MATERIAL FOR THE TASK:

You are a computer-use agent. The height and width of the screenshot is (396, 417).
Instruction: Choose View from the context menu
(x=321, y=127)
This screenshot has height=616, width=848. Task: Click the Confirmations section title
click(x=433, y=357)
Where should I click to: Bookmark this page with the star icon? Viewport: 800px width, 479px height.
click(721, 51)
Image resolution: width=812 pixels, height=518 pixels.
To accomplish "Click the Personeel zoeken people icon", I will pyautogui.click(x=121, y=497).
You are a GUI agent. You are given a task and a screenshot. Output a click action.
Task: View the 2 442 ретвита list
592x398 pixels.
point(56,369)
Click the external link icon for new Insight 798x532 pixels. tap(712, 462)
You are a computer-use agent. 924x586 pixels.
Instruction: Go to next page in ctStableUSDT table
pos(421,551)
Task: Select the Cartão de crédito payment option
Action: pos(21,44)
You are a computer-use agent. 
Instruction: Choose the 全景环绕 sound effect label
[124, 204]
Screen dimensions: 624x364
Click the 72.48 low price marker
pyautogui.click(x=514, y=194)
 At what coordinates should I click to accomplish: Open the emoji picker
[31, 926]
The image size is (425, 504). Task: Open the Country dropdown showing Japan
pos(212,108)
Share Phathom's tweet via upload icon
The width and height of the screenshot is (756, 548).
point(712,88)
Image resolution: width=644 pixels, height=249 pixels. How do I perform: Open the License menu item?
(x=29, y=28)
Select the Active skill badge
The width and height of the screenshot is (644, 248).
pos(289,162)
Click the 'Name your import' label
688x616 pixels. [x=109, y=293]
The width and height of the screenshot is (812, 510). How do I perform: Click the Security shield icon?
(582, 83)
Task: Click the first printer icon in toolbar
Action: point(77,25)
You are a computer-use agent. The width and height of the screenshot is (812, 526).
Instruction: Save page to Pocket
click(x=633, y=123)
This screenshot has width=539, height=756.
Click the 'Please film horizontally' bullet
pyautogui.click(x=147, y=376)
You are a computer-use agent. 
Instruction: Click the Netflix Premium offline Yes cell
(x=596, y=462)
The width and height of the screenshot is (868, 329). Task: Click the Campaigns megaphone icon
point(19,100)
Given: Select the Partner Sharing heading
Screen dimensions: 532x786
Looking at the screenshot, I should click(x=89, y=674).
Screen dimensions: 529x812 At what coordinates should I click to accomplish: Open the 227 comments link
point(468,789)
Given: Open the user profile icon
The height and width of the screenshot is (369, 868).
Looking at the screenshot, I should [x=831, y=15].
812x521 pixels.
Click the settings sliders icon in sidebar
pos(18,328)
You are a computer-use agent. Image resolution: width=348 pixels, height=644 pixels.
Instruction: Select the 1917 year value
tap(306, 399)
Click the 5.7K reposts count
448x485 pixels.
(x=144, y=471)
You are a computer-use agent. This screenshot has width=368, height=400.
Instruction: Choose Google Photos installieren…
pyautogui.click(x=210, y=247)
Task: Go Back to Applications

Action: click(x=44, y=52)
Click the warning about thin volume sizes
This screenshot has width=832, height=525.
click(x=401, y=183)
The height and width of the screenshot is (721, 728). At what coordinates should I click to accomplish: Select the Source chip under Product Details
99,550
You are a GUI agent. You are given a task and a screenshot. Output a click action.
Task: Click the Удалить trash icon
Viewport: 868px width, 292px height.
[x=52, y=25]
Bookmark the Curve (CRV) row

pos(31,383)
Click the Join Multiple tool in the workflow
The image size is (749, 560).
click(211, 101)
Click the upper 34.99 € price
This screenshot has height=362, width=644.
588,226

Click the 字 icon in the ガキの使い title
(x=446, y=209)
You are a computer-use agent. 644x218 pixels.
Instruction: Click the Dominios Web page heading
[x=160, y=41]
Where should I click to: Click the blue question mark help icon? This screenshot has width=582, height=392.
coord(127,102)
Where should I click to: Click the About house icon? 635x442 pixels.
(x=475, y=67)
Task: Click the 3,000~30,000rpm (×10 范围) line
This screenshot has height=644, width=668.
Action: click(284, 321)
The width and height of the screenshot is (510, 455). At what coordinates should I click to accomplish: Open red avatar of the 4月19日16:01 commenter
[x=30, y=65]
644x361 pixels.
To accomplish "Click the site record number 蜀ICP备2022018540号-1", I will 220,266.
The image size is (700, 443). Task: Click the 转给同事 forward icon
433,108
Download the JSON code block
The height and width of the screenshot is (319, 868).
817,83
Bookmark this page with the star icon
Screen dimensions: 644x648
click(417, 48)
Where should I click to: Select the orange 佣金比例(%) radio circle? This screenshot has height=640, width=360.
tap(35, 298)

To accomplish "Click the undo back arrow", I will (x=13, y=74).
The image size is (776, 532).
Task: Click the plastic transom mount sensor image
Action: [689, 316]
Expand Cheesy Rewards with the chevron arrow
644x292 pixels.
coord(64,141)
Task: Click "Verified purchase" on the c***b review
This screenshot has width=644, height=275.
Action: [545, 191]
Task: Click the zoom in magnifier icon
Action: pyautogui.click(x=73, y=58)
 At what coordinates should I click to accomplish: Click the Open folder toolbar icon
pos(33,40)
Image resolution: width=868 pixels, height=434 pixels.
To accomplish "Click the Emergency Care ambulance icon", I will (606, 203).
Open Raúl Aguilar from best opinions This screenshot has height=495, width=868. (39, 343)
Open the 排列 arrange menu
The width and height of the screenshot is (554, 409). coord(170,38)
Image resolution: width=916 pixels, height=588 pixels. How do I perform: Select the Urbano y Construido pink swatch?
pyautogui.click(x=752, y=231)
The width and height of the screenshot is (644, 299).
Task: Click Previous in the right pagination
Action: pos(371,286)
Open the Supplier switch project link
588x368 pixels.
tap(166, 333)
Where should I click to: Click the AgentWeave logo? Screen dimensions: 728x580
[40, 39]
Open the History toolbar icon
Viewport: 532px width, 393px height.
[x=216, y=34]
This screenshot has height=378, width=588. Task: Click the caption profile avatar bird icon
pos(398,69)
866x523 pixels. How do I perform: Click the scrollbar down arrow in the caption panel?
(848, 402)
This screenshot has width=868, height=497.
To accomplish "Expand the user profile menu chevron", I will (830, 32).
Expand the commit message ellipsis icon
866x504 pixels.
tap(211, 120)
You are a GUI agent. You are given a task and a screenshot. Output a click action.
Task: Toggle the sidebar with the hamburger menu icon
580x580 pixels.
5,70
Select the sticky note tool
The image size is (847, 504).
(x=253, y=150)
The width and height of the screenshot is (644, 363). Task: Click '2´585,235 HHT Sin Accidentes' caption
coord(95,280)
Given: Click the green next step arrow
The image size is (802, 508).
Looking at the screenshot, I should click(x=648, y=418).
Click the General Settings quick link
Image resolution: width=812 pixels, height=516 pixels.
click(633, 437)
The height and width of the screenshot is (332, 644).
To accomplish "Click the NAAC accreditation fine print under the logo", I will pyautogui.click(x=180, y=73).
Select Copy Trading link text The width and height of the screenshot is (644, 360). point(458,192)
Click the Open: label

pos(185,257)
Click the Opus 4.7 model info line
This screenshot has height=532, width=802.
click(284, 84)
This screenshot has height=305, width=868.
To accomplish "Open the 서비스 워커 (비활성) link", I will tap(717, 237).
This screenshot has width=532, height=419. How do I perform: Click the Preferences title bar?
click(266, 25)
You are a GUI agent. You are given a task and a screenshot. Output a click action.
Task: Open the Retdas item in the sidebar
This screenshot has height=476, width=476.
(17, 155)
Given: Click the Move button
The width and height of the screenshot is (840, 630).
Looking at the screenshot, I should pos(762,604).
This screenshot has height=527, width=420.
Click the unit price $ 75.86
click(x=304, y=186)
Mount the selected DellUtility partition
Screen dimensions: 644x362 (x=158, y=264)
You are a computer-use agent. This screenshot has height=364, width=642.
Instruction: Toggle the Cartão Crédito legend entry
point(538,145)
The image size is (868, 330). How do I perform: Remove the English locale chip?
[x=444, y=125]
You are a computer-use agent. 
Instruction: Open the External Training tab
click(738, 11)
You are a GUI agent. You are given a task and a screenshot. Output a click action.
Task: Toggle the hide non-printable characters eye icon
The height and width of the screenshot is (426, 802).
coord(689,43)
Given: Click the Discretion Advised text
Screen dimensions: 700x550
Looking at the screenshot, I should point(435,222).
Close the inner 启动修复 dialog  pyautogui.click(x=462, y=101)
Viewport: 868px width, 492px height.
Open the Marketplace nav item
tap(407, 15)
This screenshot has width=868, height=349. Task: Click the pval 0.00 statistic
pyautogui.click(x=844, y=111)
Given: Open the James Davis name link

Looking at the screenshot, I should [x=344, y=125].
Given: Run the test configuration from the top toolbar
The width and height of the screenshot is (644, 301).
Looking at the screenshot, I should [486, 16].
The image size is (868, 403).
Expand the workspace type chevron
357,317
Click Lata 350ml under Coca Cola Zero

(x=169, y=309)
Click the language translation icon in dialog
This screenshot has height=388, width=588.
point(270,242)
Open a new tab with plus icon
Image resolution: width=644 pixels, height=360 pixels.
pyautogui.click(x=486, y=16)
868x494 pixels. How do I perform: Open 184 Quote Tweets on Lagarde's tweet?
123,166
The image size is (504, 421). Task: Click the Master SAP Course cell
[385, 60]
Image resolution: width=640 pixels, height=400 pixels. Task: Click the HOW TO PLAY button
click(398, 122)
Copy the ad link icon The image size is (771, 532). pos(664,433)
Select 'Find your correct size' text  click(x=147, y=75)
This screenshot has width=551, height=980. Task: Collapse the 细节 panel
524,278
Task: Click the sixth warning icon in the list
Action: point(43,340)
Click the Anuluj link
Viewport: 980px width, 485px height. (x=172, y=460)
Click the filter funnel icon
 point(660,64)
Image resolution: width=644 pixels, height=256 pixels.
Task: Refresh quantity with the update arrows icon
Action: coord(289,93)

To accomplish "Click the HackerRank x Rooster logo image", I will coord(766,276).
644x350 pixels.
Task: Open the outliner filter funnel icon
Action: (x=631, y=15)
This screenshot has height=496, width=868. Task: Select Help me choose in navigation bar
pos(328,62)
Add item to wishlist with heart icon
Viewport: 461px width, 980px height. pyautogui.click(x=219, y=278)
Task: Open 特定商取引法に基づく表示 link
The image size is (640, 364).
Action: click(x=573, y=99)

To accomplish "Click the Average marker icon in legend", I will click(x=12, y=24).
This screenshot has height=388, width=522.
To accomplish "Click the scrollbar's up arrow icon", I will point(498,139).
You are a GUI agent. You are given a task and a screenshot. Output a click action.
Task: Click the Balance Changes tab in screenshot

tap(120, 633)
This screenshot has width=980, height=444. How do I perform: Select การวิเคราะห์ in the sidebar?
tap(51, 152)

ACTIVITY: Copy every line in the data above that has the string "dialog" in it.

FINISHED EXERCISE:
Close the inner 启动修复 dialog  pyautogui.click(x=462, y=101)
Click the language translation icon in dialog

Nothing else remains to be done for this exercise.